• Choosing your Exterior Paint or Stain.

    For more tips, read our Exterior Painting Tips article.

    When choosing colour:

    The roof, driveway and chimney are existing elements that won't be painted but that should play a role in determining your color choices. For a façade that's partially stone, for example, using a similar color will add visual harmony. If the fixed colors are intense, like a terra-cotta tile roof, a neutral color will bring balance.

    The landscaping is another important factor. Select colors that fit in with the surrounding palette. If you have brilliant-colored spring blooming trees or a sea of green foundation plantings, choose colors that will complement them.
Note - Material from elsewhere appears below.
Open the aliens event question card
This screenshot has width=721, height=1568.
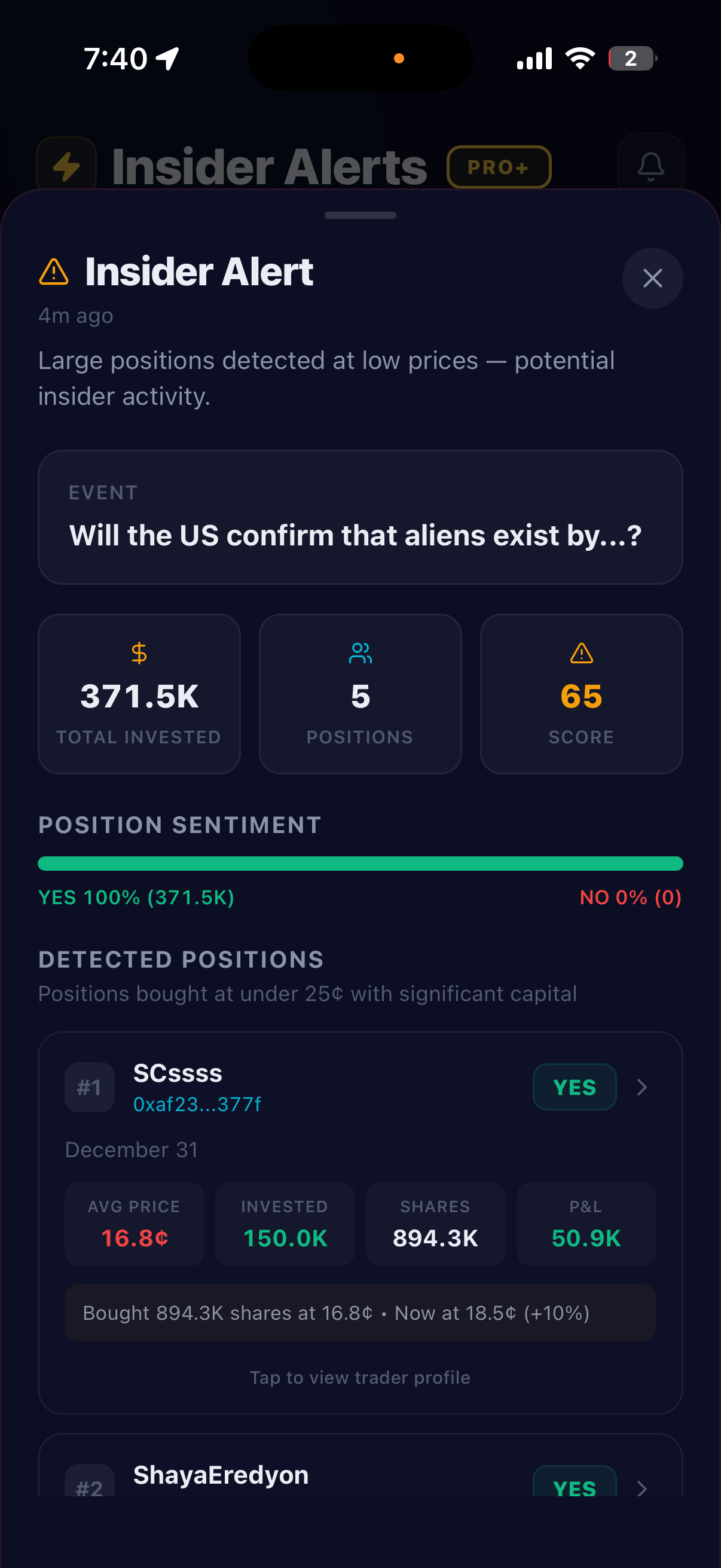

    Choose a color scheme that is compatible with the other houses in the neighborhood. You don't have to imitate the palette or application exactly, but can put your own individual spin on similar color combinations.

    Where you live are bound to affect your choice as you account for the local terrain, seasons, interplay of natural lighting, even history and culture.

    Don't paint vinyl siding a much darker colour than its original shade – one or two shades darker is fine, but not more. Unlike metals and wood, which can accept any colour with the proper surface preparation and primer, the increased heat absorption of dark colours can cause vinyl to buckle or warp, ruining an expensive paint job.

    It goes without saying that you will want the most durable paint for your exterior surfaces. Talk with your painting contractor or paint store about the different brands and types of paint that will work the best for your specific needs.

    You want, high durability & performance, but what does that mean? Resistance to mold & mildew, fade resistance, ease of application & environmentally friendly are just some of the qualities you look for in an exterior paint.

    When using a stain, think of whether you want transparent, semi-transparent, semi-solid or solid. Each stain provides different levels of protection and opaqueness. It’s best to try the stain on the same time of wood you are going to be using it on to see it’s true coverage and colour as different woods can change the look of the stain.